**PAGE EXTRACT**
## BEGIN

# Not sure Vauxhaul meant to give me these.... rip off in black and white!



## DaveDesign (May 6, 2008)

Looking through my paper work for our car, brought it one year ago used from the dealer, year old with not too many miles.

Long story short never been happy with the car.... a recent delve into the folder looking for warranty related stuff when i noticed this sheet....

Quite sickening the profit on diamondbrite, warranty, insurance they make..... let alone their profit on the car, I believe stand-in price is market value.


----------



## Kerr (Mar 27, 2012)

I think you'll be offended by profit margins of other things you've bought.

It's a business and you agreed on the price.


----------



## DaveDesign (May 6, 2008)

Yea indeed, I expect them to make money, their a business and they need to make a profit but the level of extortion and extent of the markup on the warranties insurance etc is quite overwelming £239 sale price on a £28 product..... No wonder im in negative equity.


----------



## Kerr (Mar 27, 2012)

The Diamondbrite will also require labour to apply. That's not cheap at a main dealer to cover all the costs. 

We all know how cheap it is as a product. 

The warranty could be a good deal. £600 for 3 years doesn't sound too bad if it has good cover. 

Their base prices will be lower than retail as they can negotiate bulk discounts. 

I think everyone knows that they can bargain when buying a car. People get a lot of that stuff free of hugely discounted under negotiation.


----------



## Clancy (Jul 21, 2013)

If you saw the overheads at a main dealer franchise that would make you feel sick if you had to pay it


----------



## Andyg_TSi (Sep 6, 2013)

I agree with Clancy.

Bit of a rigmarole here......my local SEAT main dealer garage (family owned business) who has served the East greater Manchester area for 30 years has just been stripped of it's SEAT franchise......The reason......The owners refused to pay half a million pounds for a rebranding of the dealership imposed on them by SEAT.

I'm going to continue using this particular garage as I've had nothing but top quality service of them. However, now they are going to be independent VAG specialists.

But it just goes to show how much money is involved being a main dealer franchise when the brand want £500,000 just to change the signage from old to new style branding and make a few changes.


----------



## Sicskate (Oct 3, 2012)

Did you pay £13k for an 11 year old car with 54k miles on the clock?


----------



## matt-rudd (Jan 4, 2015)

I always thought they did those things at a loss :'( although not too sure how you came to their warranty making a profit? Surely if there was a fault which was covered under the warranty it may outweigh the cost of what you paid to what it may cost if you hadn't have taken it out?


----------



## Fozzer (Jul 19, 2011)

## END

**COMPLETE THE FOLLOWING**
(a) Answer these about the car dealer thread:
(i) What sale price and product cost does DaveDesign give?
(ii) How much did SEAT want for rebranding the dealership?
(iii) What price and length of warranty does Kerr mention?
(b) Write out the part of the car dealer thread starting at "The Diamondbrite will" and ending at "discounted under negotiation.".
The data after this point is separate material, unrelated to the car dealer thread.

**PROVIDED DATA**
## BEGIN

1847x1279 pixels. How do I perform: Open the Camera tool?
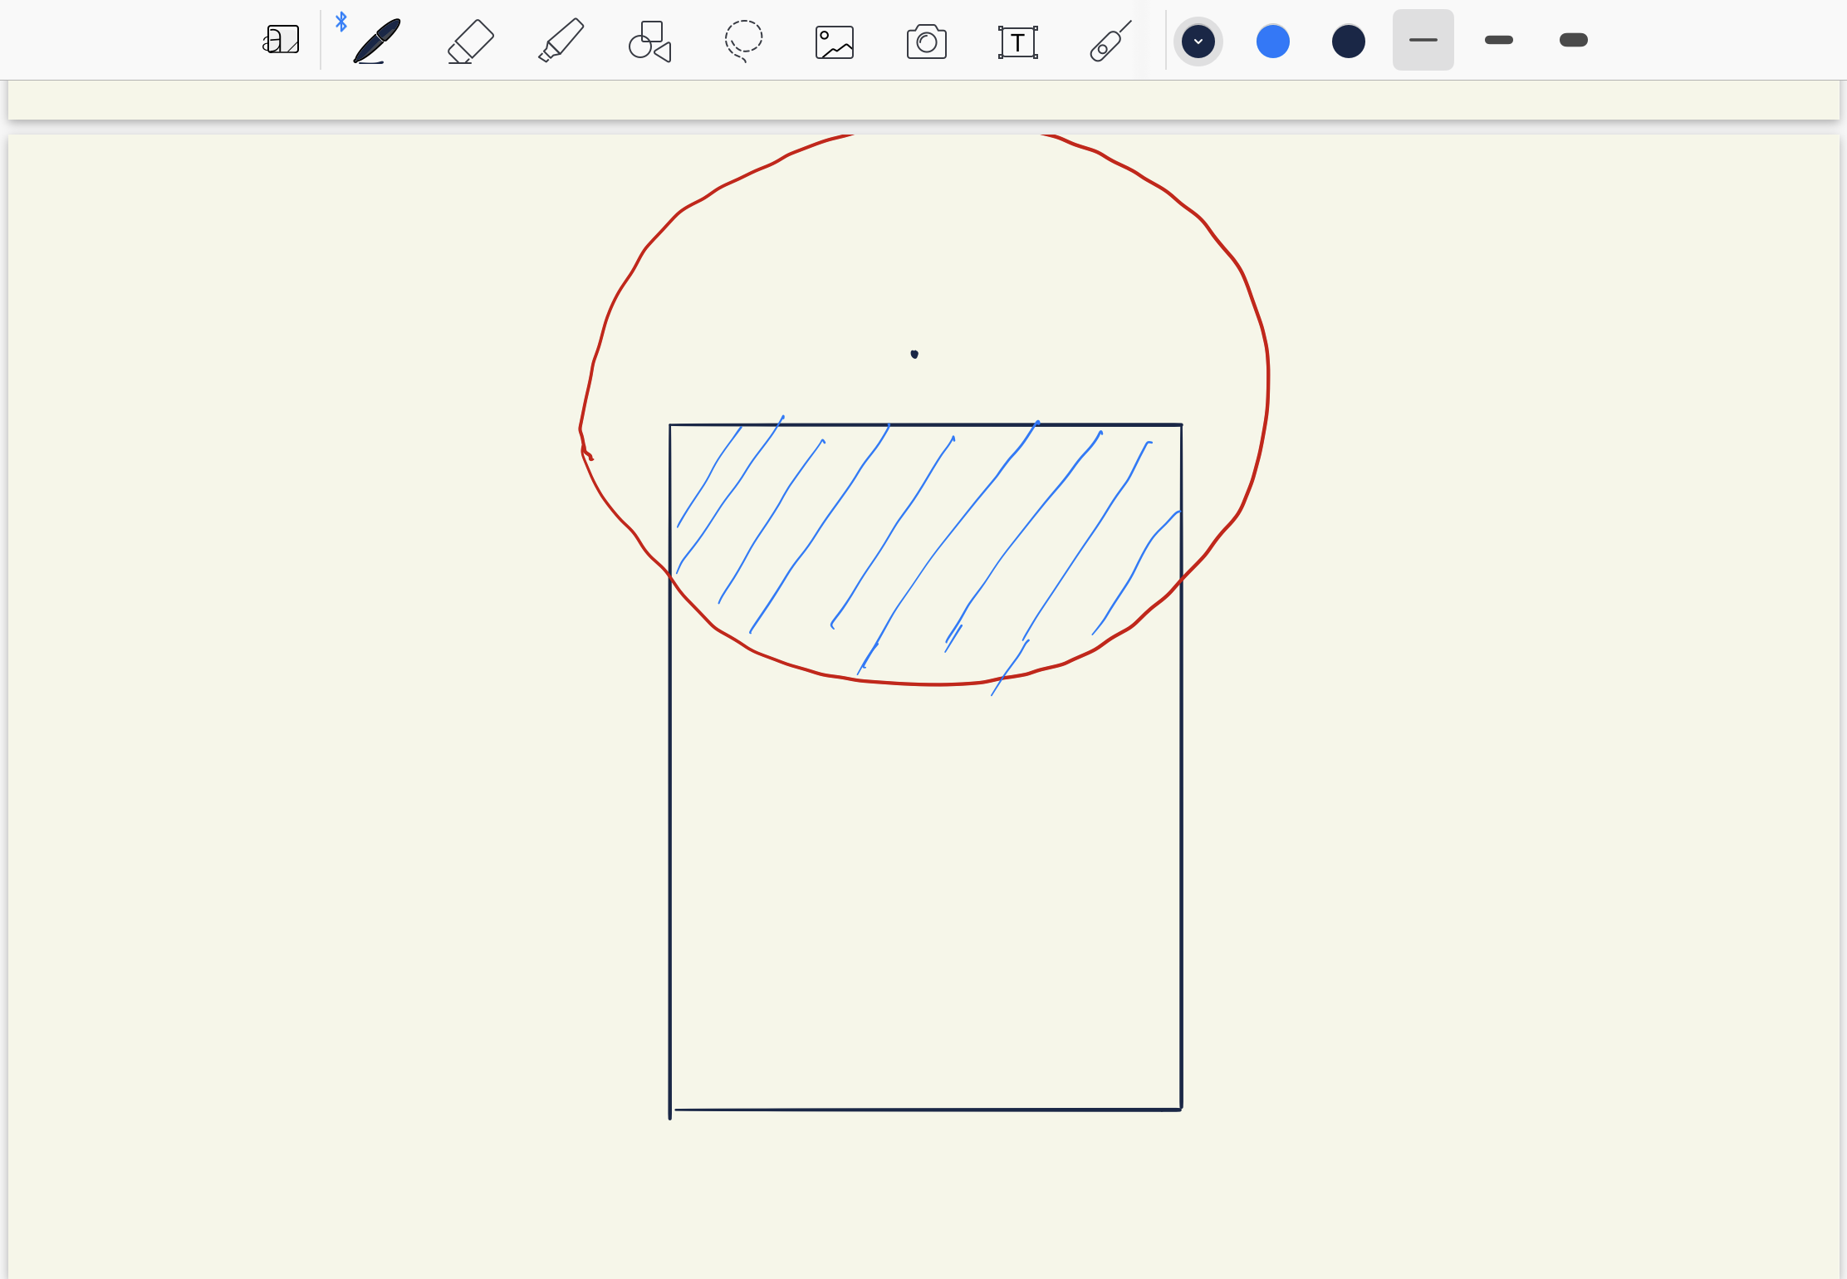pos(926,39)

## END

**WRITTEN ANSWERS**
(a)
(i) A £239 sale price on a £28 product.
(ii) Half a million pounds (£500,000).
(iii) £600 for 3 years.

(b)
The Diamondbrite will also require labour to apply. That's not cheap at a main dealer to cover all the costs. 

We all know how cheap it is as a product. 

The warranty could be a good deal. £600 for 3 years doesn't sound too bad if it has good cover. 

Their base prices will be lower than retail as they can negotiate bulk discounts. 

I think everyone knows that they can bargain when buying a car. People get a lot of that stuff free of hugely discounted under negotiation.